La lógica maniquea del cabeza de turco, del nosotros somos los buenos, luego nuestros problemas son culpa de los malos, que lleva a banalizar ese mal absoluto llamado guerra, sigue siendo tan eficaz como lo fue hace 5.000 años

Quizás el más célebre de los aforismos de Carl von Clausewitz sea el que sostiene que la guerra es la continuación de la política con otros medios, al punto de haberse convertido en una antología de facto en el negociado de las relaciones internacionales. Y, sin embargo, de una lectura atenta del tratado de von Clausewitz es fácil colegir que la frase del militar prusiano es primariamente una advertencia contra la guerra total, que contiene un alegato por el uso de la diplomacia, especialmente si se está es un estado de guerra. Es fácil ver las razones de von Clausewitz para sostener esta postura: aunque el inicio de una guerra pueda deberse a cálculos políticos, una vez que se rompen hostilidades, la dialéctica de las armas sigue su propia lógica azarosa, sobre cuyos factores la política tiene una influencia limitada. 

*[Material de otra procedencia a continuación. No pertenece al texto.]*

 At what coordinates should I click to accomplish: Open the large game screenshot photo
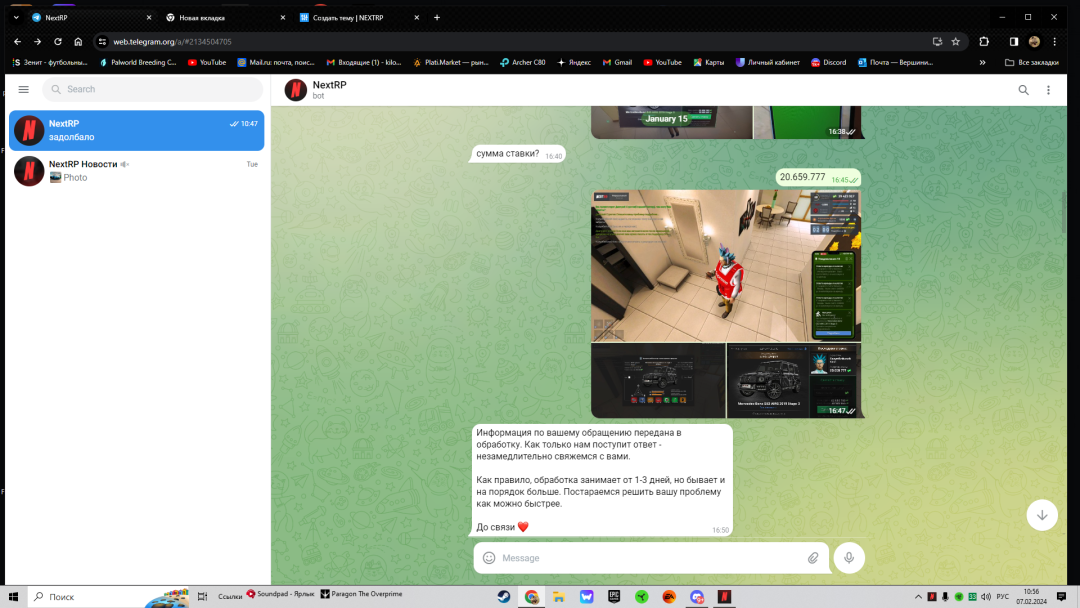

De ahí la necedad de basar la política exterior en quemar puentes, pensando que nunca hará falta cruzarlos, y lo peligroso que resulta emplear los valores morales como armas. A decir del veterano diplomático francés Jean de Gliniasty,  “el único momento en que los valores ocupan un lugar central en la diplomacia es la guerra”. Tampoco es difícil apreciar plausibilidad en su razonamiento, consistente en señalar que al sostener que tus propios valores son los únicos verdaderos, y son, por consiguiente, superiores a los del otro, la diplomacia, cuanto diálogo entre diferentes,  deviene imposible con quien no comparte tu sistema de valores, lo que lleva a continuar la política con otros medios, según decía el teórico prusiano ya aludido, porque a la postre, en las dinámicas de acción-reacción, lo que cuentan son las consecuencias, no las intenciones, por más benévolas que estas se nos antojen sobre el papel.  

Lo que cuentan son las consecuencias, no las intenciones, por más benévolas que estas se nos antojen sobre el papel

Nada realmente nuevo, como se ha encargado de recordarnos estos días el profesor de relaciones internacionales  Stephen M. Walt, al subrayar la vigencia del concepto de “dilema de la seguridad”, amplia y sólidamente teorizado durante décadas por académicos como Herz, Glaser y Jervis, y que en esencia describe la paradoja consistente en que las políticas y medidas adoptadas por un Estado para ser más seguro, conducen a que otros Estados perciban su propia inseguridad, y respondan con una espiral militarista que hace que todos sean más vulnerables. 

En definitiva, el corolario del uso de la retórica enardecida como sucedáneo de la diplomacia es, a todas luces perverso, porque al enmarcar la conflictividad entre intereses nacionales opuestos en términos de absolutos morales, se acaba entrando, de una manera más o menos explicita, en el terreno de la guerra santa, cuyas modalidades varían entre la carnicería industrial de la 1ª Guerra Mundial, a las matanzas artesanales de la Yihad Islámica, todas ellas bajo el mínimo común denominador de la deshumanización del ellos,  a partir de cuyo momento, naciones enteras encuentran en la providencia una justificación para llevar a cabo las mayores atrocidades, en nombre, precisamente, de sus valores morales. La lógica maniquea del cabeza de turco, del nosotros somos los buenos, luego nuestros problemas son culpa de los malos, que lleva a banalizar ese mal absoluto llamado guerra, sigue siendo tan eficaz como lo fue hace 5.000 años.